Кулинский собирался было ответить, но вошла пани Ядвига.
— Спасибо, что вы меня увели с этого плаца, — обратилась она к Чарнацкому. — Едва вернулась домой, как там началось.
«Домой? Интересно, доволен ли адвокат, что Ядвига совсем здесь обжилась, — подумал Чарнацкий. — По всему видно, доволен».
— Я помешала вашему серьезному разговору?
— Ян спросил меня, какие новости из Петербурга. Ничего особенного. Более серьезные события произошли здесь, в Иркутске. Я считаю, это переломный момент. Но на вас наши разговоры о политике, наверное, наводят скуку…
— Я современная женщина.
В доказательство чего Ядвига закурила.
— Переломный момент потому, что власти уяснили себе, как слабы бунтовщики, вся эта солдатня. Стоит прекратить болтовню, не уступать, действовать — и сразу становится ясно, у кого преимущество. Демократия продемонстрировала свою силу.
— Она продемонстрировала пушки и казаков. — Ядвига выпустила струю дыма прямо в лицо адвокату. — И юнкеров.
Чарнацкий помнил, как отзывался Антоний о курящих женщинах, и подумал, что, пожалуй, Кшесинской все-таки не следует добираться до Намцы. Собственно, волноваться по этому поводу нечего, поскольку навигация на Лене уже закончилась.
— Не могу видеть этих самодовольных казаков. Как сейчас помню девятьсот пятый год… Первое мая в Варшаве. Мне удалось скрыться в подворотне на Иерусалимских аллеях, но на моих глазах, я сама видела, они убивали…
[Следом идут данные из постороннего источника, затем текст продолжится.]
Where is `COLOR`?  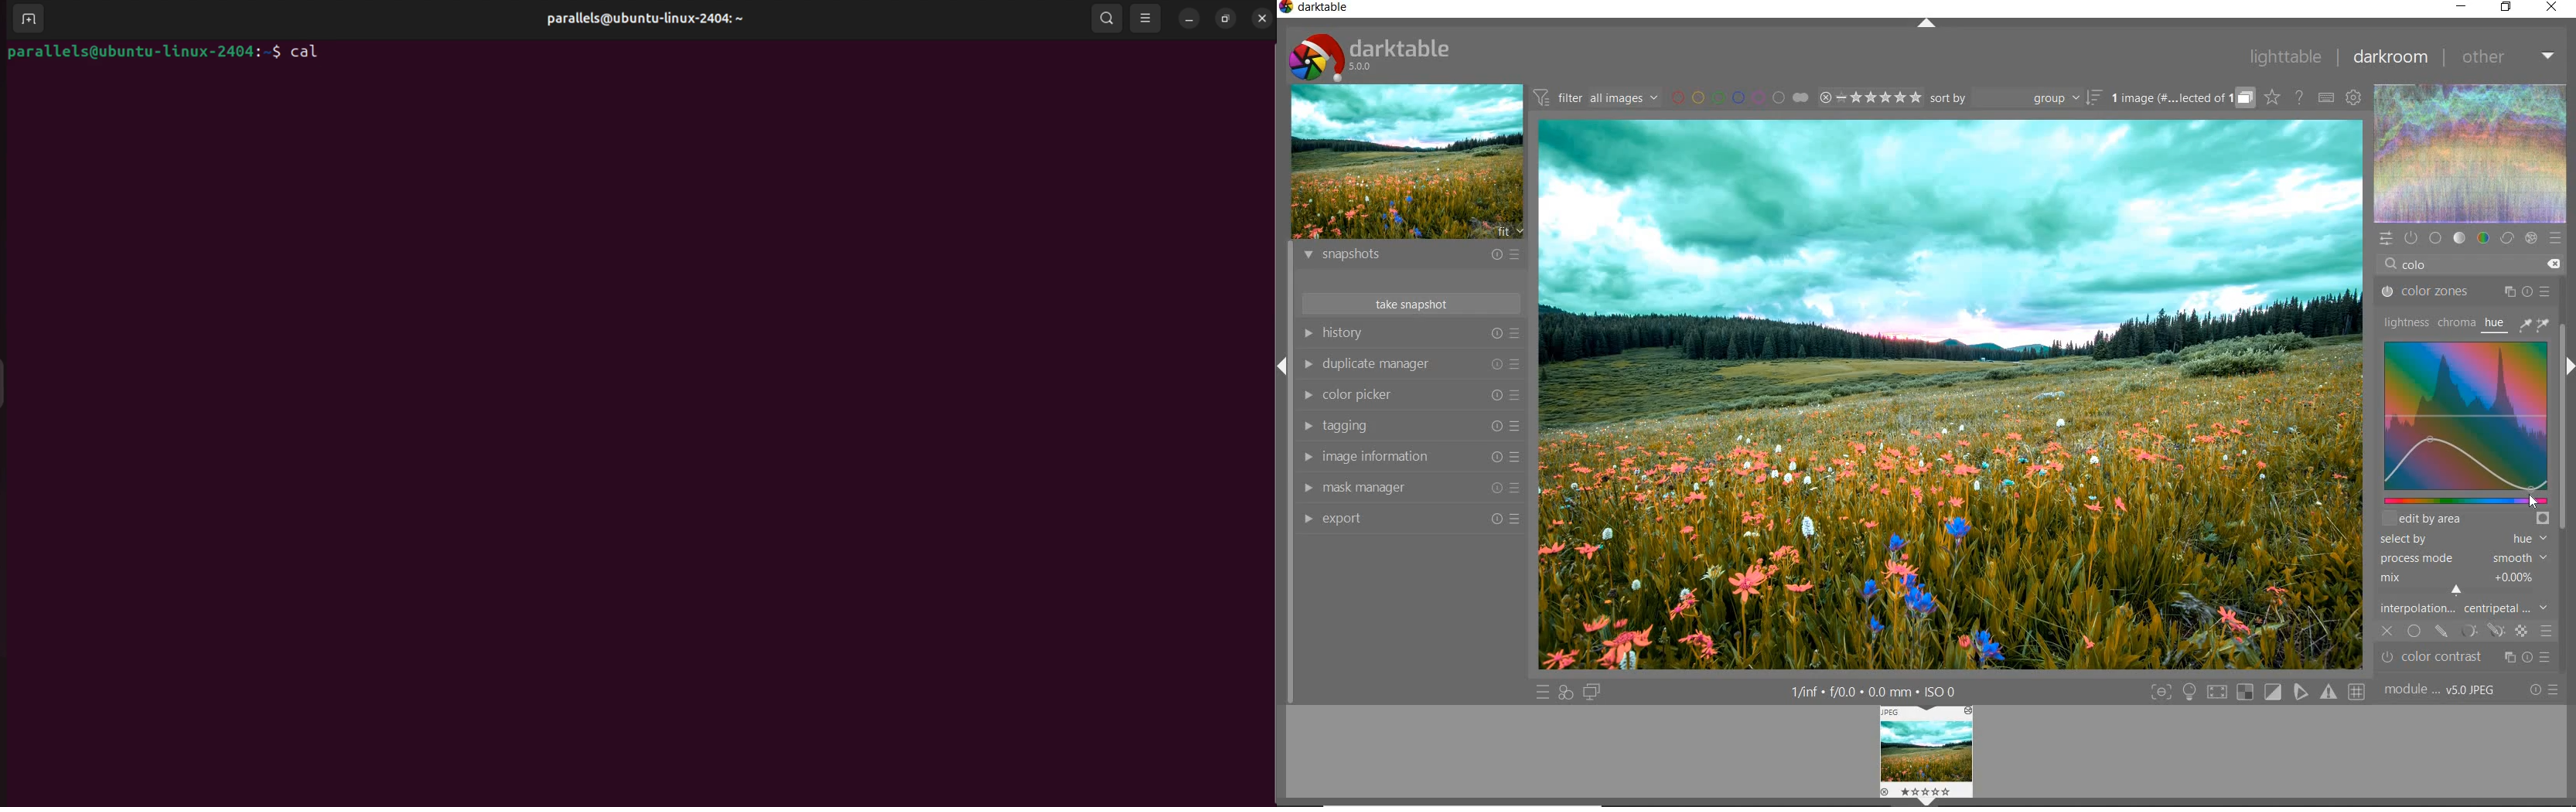 COLOR is located at coordinates (2434, 266).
— Пани Ядвига, зачем вы прибавляете себе года. Вы не можете помнить, что было в девятьсот пятом году!
Комплимент свидетельствовал о том, что уважаемый адвокат неравнодушен к пани Ядвиге. Кшесинская насупилась.
— Солдаты, которых вчера разоружили, более симпатичны, чем те казаки, — произнесла она, выпустив дым в окно, решив, видимо, ничего не добавлять к сказанному.
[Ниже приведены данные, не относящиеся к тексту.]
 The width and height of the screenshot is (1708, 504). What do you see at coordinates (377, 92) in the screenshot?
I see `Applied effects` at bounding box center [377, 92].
— Вы предпочли бы, чтобы солдаты захватили город?
— Я ничего не предпочитаю. Не люблю казаков, юнкеров. И ничего с этим поделать не могу. Я, пожалуй, загляну в госпиталь к Тане, возможно, зайду к Долгих.
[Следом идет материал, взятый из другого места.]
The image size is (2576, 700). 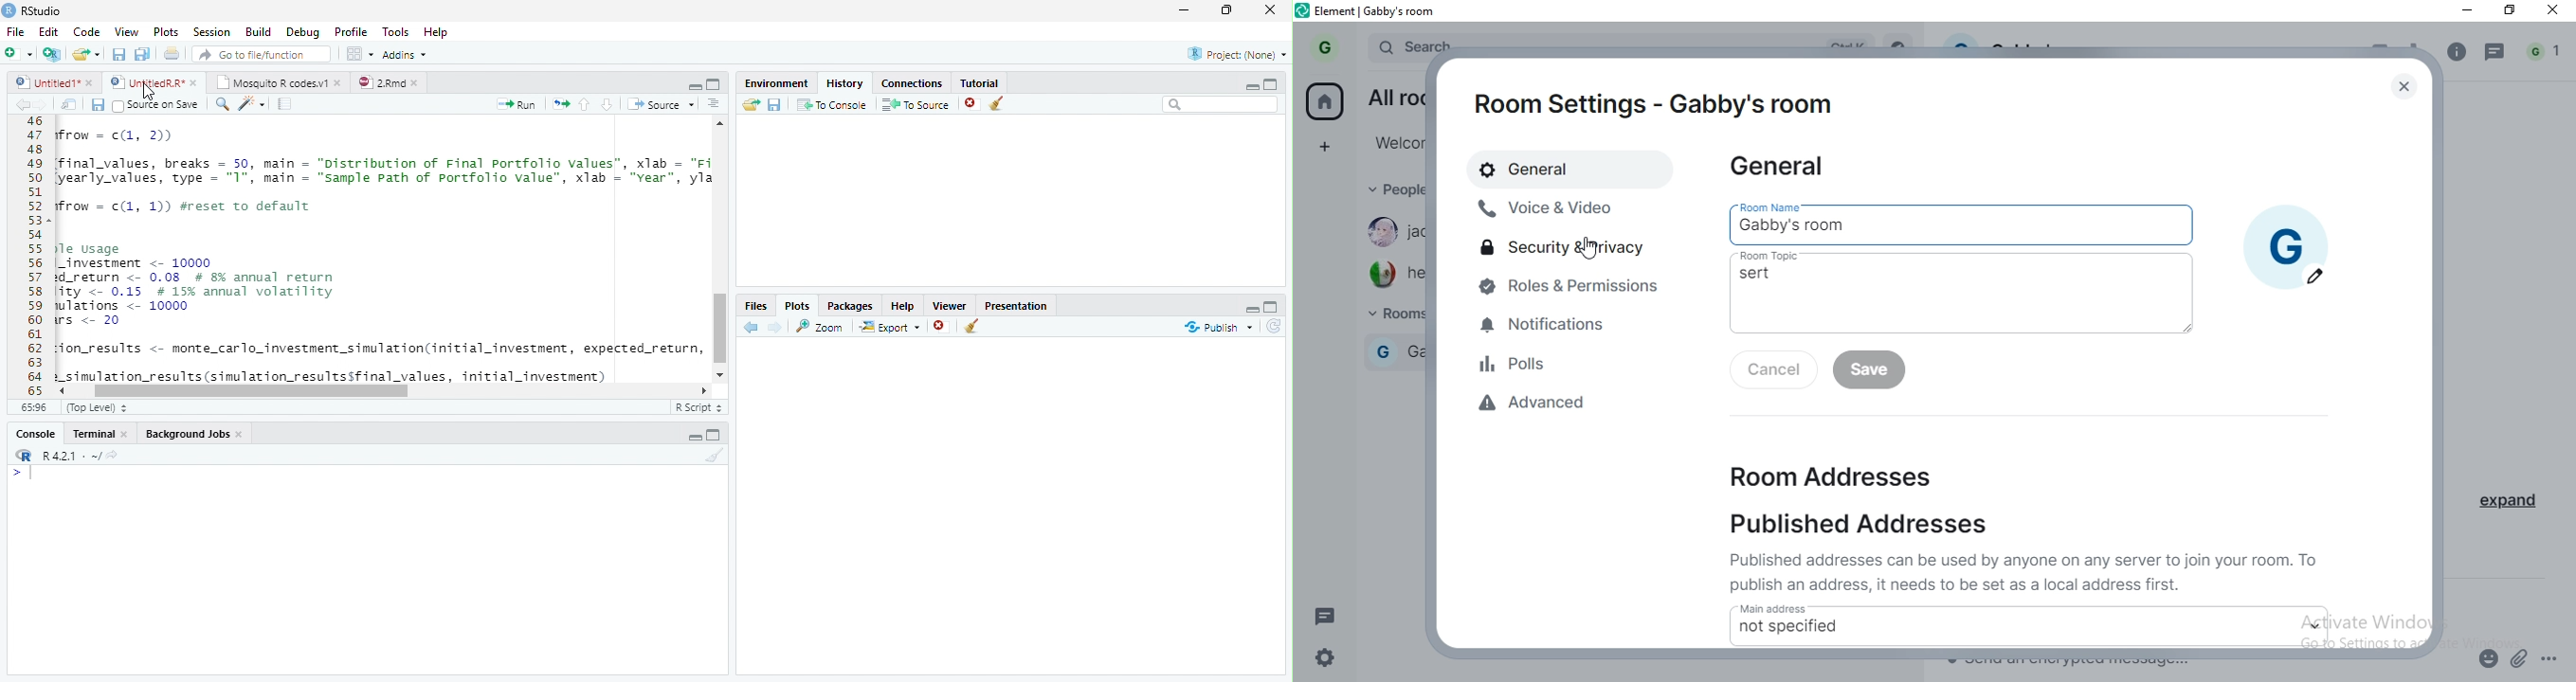 What do you see at coordinates (1555, 368) in the screenshot?
I see `polls` at bounding box center [1555, 368].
Когда Ядвига ушла, адвокат неожиданно предложил выпить кофе. «Не иначе у него ко мне дело», — решил Чарнацкий.
— Самый лучший кофе был когда-то в ресторане «Деко». Ты, наверное, знаешь, это фамилия владельца — пана Деко. Раньше в Иркутске все рестораны держали поляки.
— В «Деко» любил заглядывать мой прежний хозяин Петр Акепсимович Шнарев.
— Шнарев. Интереснейшая личность. Однажды мне довелось с ним встретиться. На сколько тянет сейчас его состояние?
Довольно конкретный вопрос. Адвокат, ожидая ответа, прищурил глаза, и — о, диво — Чарнацкому показалось, что в сарматских чертах Кулинского проглядывает Азия. Азия. Везде Азия. А ведь есть что-то общее между адвокатом и Петром Поликарповичем. Может, они похожи, потому что одного возраста?